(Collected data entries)
▼▼▼
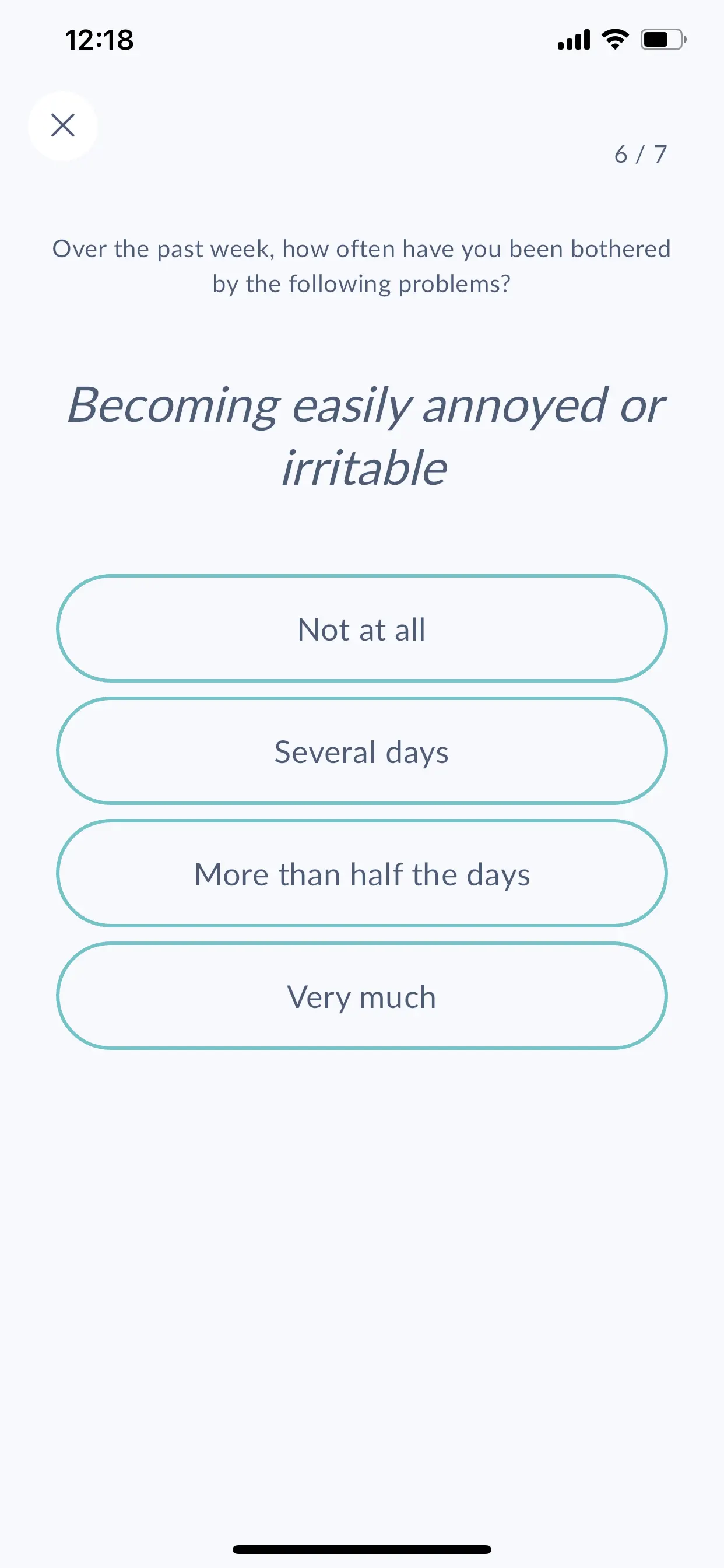Pick "More than half the days" answer
This screenshot has width=724, height=1568.
coord(362,873)
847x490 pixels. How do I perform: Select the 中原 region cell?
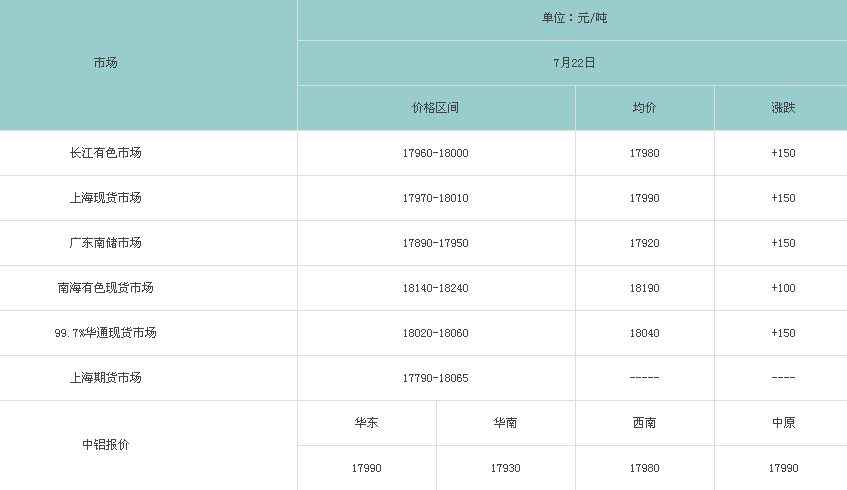(783, 423)
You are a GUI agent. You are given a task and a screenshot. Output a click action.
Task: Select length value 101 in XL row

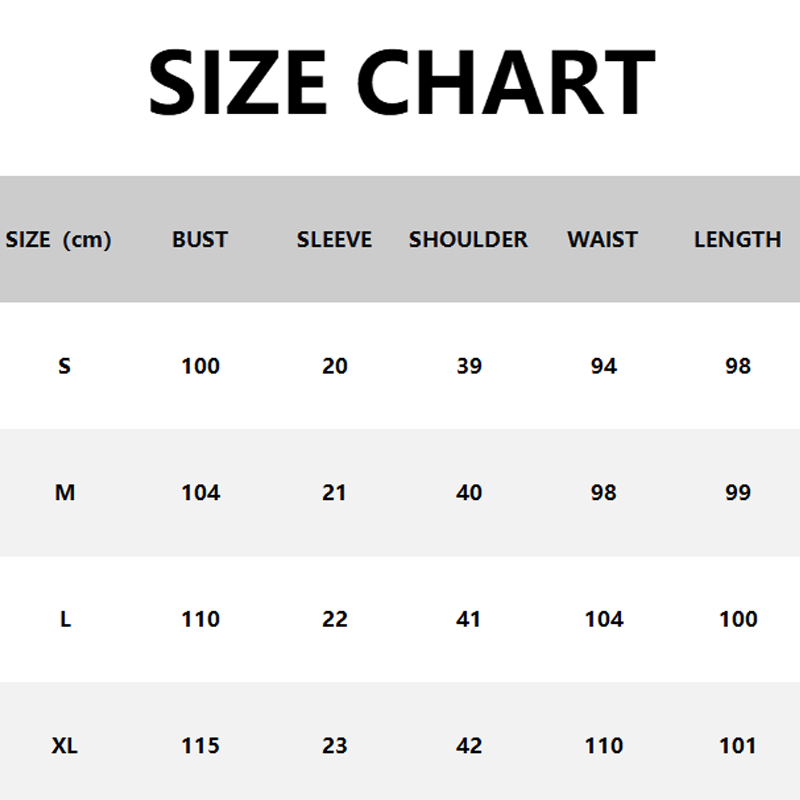738,746
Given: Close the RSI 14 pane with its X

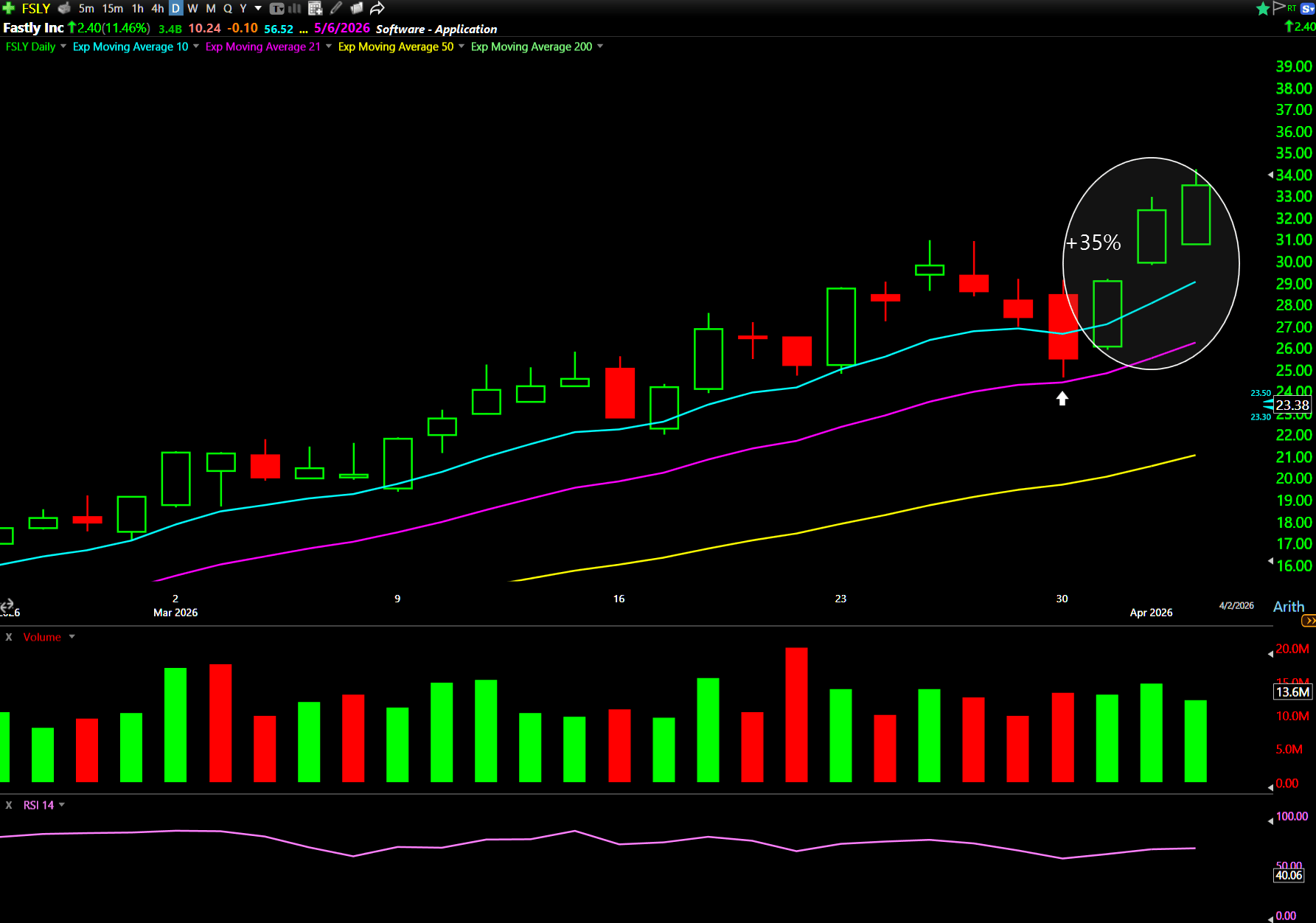Looking at the screenshot, I should 9,805.
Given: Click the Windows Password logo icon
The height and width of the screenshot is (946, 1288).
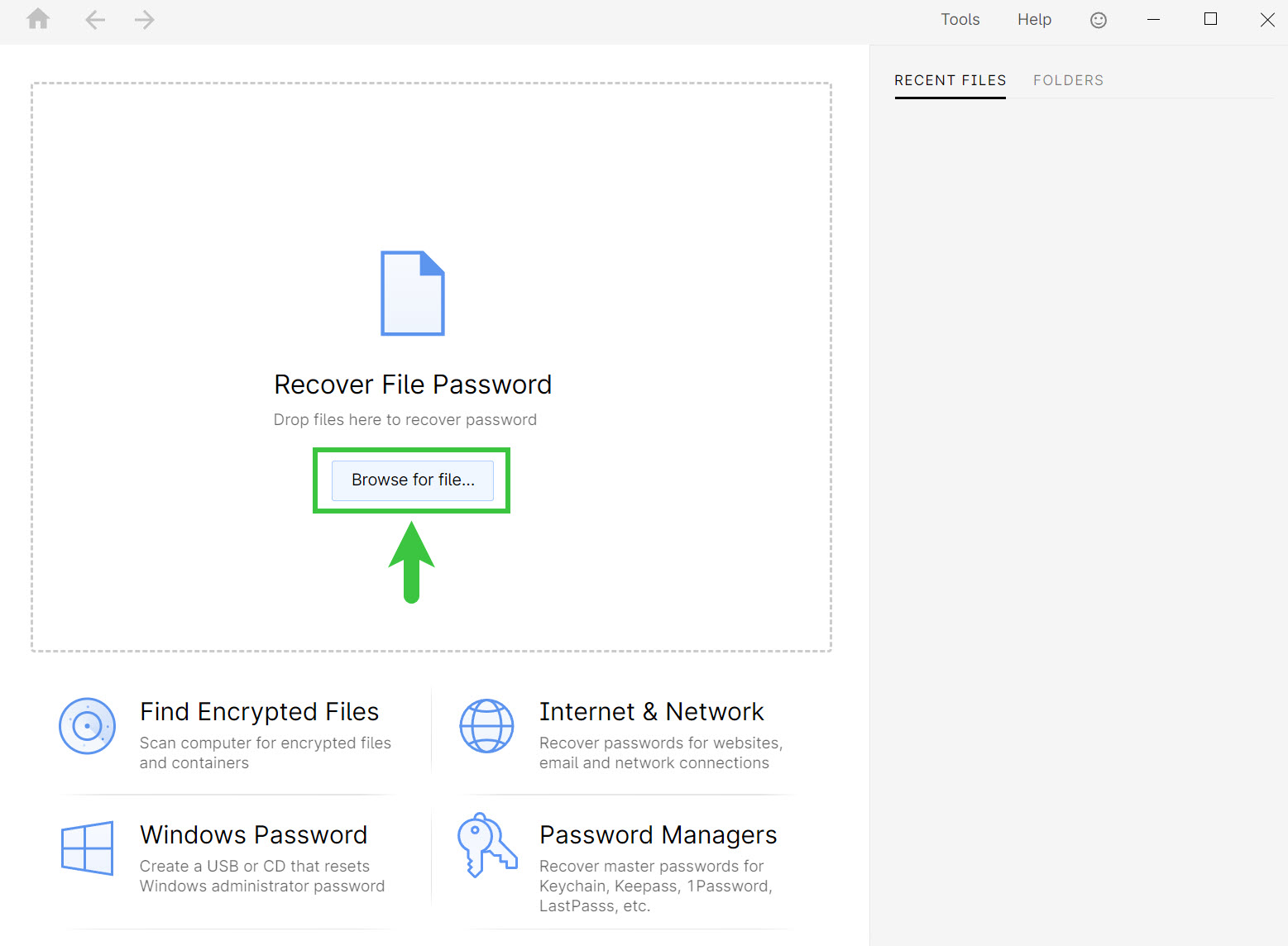Looking at the screenshot, I should pyautogui.click(x=87, y=848).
▲▲▲
■ Exercise directions ■
Every line from the one with "847x490 pixels. How" through the last line of the data must be copied exactly. Leave the pictures out.

■ Solution for this problem ■
847x490 pixels. How do I perform: Select the 中原 region cell?
(783, 423)
You are a GUI agent. You are given a task and a screenshot. Output a click action.
Task: Select length value 101 in XL row

738,746
Given: Close the RSI 14 pane with its X

Looking at the screenshot, I should 9,805.
Given: Click the Windows Password logo icon
The height and width of the screenshot is (946, 1288).
Looking at the screenshot, I should pyautogui.click(x=87, y=848).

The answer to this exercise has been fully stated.